Sur le continent, l’accès aux tissus et aux couturiers locaux demeure relativement simple. À l’étranger, les démarches sont plus complexes. Certaines personnes continuent de commander leurs vêtements directement auprès de couturiers restés au pays, notamment pour les mariages et autres cérémonies. Bertille, une Burkinabè vivant en France, explique ainsi que l’absence d’une offre suffisamment visible à l’étranger l’oblige à passer par le Burkina Faso.

« On n'a pas forcément de stylistes burkinabè qui font la promotion de ces tenues. Donc on est obligé de passer par le Burkina pour pouvoir s'en procurer », témoigne-t-elle.

D’autres membres de la diaspora ont toutefois développé leurs propres circuits. Josée Caroline, Ivoirienne installée en France depuis sept ans, fait notamment réaliser ses vêtements en Côte d’Ivoire à partir de ses mensurations. Cette pratique reste cependant liée aux grandes occasions, tandis que son rapport quotidien à la mode africaine s’est progressivement transformé.

« En étant en France, pour avoir les vêtements africains, sinon des vêtements ivoiriens, la plupart du temps, on se les fait confectionner là-bas. Donc on prend nos mesures et on les envoie. C’est généralement pour des occasions spéciales, comme un mariage », explique-t-elle.

Cette évolution concerne également les matières privilégiées. Josée Caroline dit s’être éloignée du wax, longtemps considéré comme l’un des principaux marqueurs de la mode africaine. Elle recherche désormais davantage des textiles traditionnels et authentiques, signe d’une consommation qui ne se limite plus aux représentations les plus populaires de l’habillement africain.

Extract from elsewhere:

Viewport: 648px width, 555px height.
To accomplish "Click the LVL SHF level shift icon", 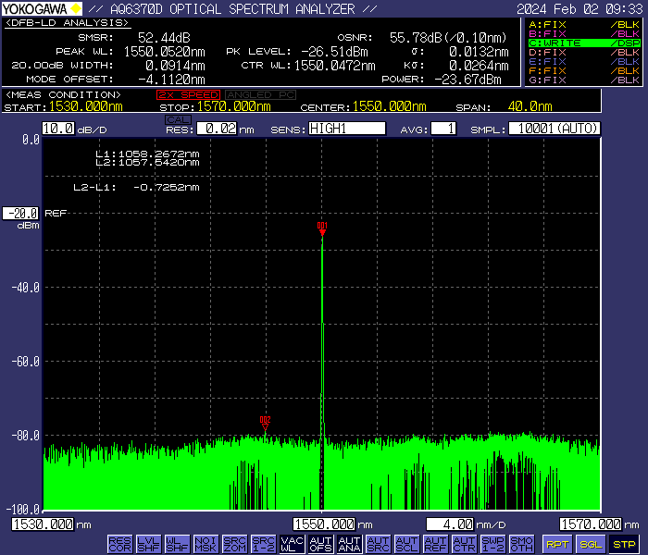I will 148,543.
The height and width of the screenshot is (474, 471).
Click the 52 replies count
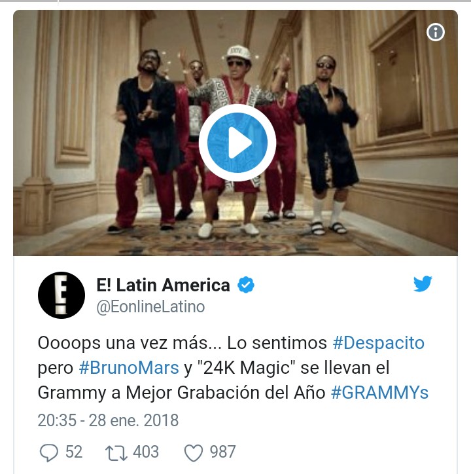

« Ma vision de la mode africaine a aussi changé parce que je suis un peu moins tournée vers le fait de mettre du pagne wax », affirme-t-elle, estimant que « quand on dit mode africaine, la plupart du temps, c’est ça ». Elle dit désormais se tourner davantage vers « des tissus ou des pagnes tissés, mais authentiques ».

Les couturiers observent eux aussi cette mutation de la demande. À Abidjan, Angela, qui exerce depuis sept ans, constate que ses clientes installées en Europe recherchent de plus en plus des tissus locaux associés à des coupes contemporaines. Pour elle, la diaspora ne renonce donc pas à la mode africaine : elle la consomme autrement, en privilégiant parfois des créations plus sobres et moins directement associées au pagne.

« J’ai des clientes en Europe et ces clientes-là ne veulent pas forcément les habits en pagnes. Elles aiment les habits en tissu, les tissus comme le Kente, les Kokodunda, les Zadire du Nigeria », rapporte la couturière.

Derrière ces changements de goût se dessine un enjeu plus large pour l’industrie créative africaine. La demande existe dans la diaspora, mais l’offre reste confrontée à des difficultés de distribution, de visibilité et de coût. La distance entre les créateurs et leurs clients constitue encore un frein à la circulation régulière des productions. Selon un rapport de l’Unesco cité par DW, les exportations textiles africaines ont néanmoins atteint 15,5 milliards de dollars en 2023, témoignant du potentiel économique d’un secteur qui cherche encore à mieux connecter le continent à ses marchés extérieurs.